_Problem to solve:_
Set down the lines below exactly, starting at the first one and ending at the line that contains "menu-view: View is".

+===+

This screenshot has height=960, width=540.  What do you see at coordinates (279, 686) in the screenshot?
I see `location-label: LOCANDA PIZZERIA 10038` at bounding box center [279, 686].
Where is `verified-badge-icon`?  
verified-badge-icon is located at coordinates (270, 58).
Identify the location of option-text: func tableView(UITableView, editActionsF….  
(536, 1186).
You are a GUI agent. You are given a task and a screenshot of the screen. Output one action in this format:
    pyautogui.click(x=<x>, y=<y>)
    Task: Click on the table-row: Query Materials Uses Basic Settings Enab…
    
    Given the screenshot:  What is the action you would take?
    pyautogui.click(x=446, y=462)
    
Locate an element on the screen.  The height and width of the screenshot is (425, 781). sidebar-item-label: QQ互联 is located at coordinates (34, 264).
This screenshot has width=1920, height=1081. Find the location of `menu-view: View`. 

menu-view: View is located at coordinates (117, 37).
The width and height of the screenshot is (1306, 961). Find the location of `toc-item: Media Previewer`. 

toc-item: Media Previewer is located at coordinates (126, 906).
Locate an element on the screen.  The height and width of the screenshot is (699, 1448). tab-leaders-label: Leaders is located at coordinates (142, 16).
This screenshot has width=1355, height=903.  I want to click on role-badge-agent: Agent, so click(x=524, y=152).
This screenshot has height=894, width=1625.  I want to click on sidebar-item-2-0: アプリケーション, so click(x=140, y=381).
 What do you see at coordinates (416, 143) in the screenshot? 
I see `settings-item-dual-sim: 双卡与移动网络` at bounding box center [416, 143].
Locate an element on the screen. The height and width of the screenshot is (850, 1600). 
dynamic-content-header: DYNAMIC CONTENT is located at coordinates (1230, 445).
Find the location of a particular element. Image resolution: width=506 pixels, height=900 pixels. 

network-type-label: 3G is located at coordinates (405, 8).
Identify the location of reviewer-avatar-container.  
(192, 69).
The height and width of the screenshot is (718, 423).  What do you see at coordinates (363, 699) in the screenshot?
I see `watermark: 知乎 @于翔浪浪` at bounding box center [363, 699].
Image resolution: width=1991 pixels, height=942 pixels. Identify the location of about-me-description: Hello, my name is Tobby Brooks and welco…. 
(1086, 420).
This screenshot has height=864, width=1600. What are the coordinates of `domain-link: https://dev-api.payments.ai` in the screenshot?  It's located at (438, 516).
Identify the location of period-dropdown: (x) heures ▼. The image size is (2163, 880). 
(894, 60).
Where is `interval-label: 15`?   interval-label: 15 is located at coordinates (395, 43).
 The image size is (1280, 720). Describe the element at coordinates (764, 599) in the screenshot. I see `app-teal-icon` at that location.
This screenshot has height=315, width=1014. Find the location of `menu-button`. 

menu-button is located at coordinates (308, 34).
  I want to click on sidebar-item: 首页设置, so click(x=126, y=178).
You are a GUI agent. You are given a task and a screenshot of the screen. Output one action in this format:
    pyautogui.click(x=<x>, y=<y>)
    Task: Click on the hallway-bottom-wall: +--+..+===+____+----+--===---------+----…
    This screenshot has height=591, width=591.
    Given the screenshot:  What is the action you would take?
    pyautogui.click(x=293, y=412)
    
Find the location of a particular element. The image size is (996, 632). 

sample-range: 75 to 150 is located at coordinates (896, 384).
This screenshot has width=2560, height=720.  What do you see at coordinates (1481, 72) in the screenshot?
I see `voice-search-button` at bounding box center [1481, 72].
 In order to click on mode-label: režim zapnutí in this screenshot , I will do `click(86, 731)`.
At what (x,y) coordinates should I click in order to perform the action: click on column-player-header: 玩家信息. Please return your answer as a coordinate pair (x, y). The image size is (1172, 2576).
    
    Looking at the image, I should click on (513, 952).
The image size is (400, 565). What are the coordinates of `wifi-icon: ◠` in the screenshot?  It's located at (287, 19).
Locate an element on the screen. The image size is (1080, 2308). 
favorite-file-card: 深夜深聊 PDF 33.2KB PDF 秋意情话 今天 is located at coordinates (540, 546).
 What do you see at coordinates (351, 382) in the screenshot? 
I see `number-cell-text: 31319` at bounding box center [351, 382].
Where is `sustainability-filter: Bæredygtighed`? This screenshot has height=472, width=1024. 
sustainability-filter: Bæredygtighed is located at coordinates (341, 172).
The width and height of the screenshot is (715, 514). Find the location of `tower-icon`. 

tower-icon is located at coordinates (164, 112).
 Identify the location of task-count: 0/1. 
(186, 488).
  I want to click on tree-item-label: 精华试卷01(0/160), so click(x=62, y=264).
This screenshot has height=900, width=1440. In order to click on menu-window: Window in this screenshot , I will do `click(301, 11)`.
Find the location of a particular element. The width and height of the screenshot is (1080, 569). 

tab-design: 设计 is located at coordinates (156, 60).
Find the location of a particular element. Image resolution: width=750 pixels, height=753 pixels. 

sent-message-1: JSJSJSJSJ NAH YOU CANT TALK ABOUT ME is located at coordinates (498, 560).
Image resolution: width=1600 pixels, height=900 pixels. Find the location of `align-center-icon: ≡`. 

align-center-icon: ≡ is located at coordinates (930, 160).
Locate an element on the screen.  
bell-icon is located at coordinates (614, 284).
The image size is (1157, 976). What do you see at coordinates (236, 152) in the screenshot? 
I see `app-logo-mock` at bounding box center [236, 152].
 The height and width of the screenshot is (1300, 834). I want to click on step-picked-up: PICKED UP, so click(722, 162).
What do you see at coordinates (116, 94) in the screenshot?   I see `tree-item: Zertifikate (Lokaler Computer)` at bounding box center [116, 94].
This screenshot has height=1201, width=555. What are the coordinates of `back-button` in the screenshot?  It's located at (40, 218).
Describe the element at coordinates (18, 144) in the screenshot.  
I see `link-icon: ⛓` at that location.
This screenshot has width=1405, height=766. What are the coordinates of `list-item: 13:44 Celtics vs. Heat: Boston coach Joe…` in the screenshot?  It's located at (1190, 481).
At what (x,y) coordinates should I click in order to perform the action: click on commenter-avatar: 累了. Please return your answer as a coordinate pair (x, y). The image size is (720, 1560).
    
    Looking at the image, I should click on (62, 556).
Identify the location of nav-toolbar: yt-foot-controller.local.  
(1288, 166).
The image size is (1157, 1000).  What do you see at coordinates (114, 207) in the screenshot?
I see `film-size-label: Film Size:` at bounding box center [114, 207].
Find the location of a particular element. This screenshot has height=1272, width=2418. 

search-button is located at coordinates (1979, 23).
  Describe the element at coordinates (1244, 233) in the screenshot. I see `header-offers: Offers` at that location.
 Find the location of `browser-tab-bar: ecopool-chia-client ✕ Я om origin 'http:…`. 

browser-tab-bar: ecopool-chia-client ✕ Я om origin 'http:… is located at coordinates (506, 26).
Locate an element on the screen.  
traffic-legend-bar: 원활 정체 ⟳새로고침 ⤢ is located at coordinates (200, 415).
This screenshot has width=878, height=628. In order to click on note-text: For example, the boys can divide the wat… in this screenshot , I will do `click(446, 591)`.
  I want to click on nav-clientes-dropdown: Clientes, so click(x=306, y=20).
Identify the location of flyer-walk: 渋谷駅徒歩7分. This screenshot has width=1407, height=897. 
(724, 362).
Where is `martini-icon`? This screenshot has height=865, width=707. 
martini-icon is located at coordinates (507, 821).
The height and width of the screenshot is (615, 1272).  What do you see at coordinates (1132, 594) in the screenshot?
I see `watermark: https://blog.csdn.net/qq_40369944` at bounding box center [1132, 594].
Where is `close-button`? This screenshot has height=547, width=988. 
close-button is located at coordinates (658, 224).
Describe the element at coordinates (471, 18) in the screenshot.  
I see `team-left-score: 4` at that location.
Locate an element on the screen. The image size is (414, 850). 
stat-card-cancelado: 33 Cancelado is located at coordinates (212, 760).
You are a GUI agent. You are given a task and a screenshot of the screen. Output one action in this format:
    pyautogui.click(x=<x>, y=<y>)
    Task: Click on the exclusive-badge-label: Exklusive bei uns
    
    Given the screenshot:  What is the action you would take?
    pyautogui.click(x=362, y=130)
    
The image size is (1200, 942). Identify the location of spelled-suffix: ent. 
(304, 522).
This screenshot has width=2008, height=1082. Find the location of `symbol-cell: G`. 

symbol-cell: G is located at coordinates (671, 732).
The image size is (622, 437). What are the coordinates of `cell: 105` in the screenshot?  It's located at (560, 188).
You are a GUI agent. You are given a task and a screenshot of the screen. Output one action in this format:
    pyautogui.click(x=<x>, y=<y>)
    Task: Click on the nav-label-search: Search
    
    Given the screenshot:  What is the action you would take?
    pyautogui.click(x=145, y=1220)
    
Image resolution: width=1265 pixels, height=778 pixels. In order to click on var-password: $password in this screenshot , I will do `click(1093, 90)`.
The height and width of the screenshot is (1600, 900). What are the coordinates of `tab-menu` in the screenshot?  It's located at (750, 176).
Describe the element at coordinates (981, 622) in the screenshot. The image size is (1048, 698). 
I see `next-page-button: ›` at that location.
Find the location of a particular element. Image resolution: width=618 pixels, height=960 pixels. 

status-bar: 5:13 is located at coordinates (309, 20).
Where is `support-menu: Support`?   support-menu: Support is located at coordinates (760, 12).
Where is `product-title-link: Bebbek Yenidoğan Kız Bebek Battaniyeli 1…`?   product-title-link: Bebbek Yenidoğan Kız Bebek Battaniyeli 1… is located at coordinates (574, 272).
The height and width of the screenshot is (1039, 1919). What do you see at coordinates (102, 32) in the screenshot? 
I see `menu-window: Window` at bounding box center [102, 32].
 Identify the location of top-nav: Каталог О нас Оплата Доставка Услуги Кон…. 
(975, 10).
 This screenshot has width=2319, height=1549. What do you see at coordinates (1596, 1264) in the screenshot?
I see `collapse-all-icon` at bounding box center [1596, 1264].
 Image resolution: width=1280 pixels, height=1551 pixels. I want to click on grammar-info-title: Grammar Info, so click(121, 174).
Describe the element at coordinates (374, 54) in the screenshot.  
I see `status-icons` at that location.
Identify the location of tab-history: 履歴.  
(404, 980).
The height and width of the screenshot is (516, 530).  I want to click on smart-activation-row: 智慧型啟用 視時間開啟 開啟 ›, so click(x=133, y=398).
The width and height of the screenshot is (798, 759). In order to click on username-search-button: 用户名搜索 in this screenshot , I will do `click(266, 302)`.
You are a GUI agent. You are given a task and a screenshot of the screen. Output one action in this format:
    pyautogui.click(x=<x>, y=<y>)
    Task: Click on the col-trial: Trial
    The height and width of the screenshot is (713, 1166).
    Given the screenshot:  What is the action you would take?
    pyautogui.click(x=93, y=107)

+===+

_Result for this task:_
This screenshot has height=960, width=540.  What do you see at coordinates (279, 686) in the screenshot?
I see `location-label: LOCANDA PIZZERIA 10038` at bounding box center [279, 686].
Where is `verified-badge-icon`?  
verified-badge-icon is located at coordinates (270, 58).
Identify the location of option-text: func tableView(UITableView, editActionsF….  
(536, 1186).
You are a GUI agent. You are given a task and a screenshot of the screen. Output one action in this format:
    pyautogui.click(x=<x>, y=<y>)
    Task: Click on the table-row: Query Materials Uses Basic Settings Enab…
    
    Given the screenshot:  What is the action you would take?
    pyautogui.click(x=446, y=462)
    
Locate an element on the screen.  The height and width of the screenshot is (425, 781). sidebar-item-label: QQ互联 is located at coordinates (34, 264).
This screenshot has width=1920, height=1081. Find the location of `menu-view: View`. 

menu-view: View is located at coordinates (117, 37).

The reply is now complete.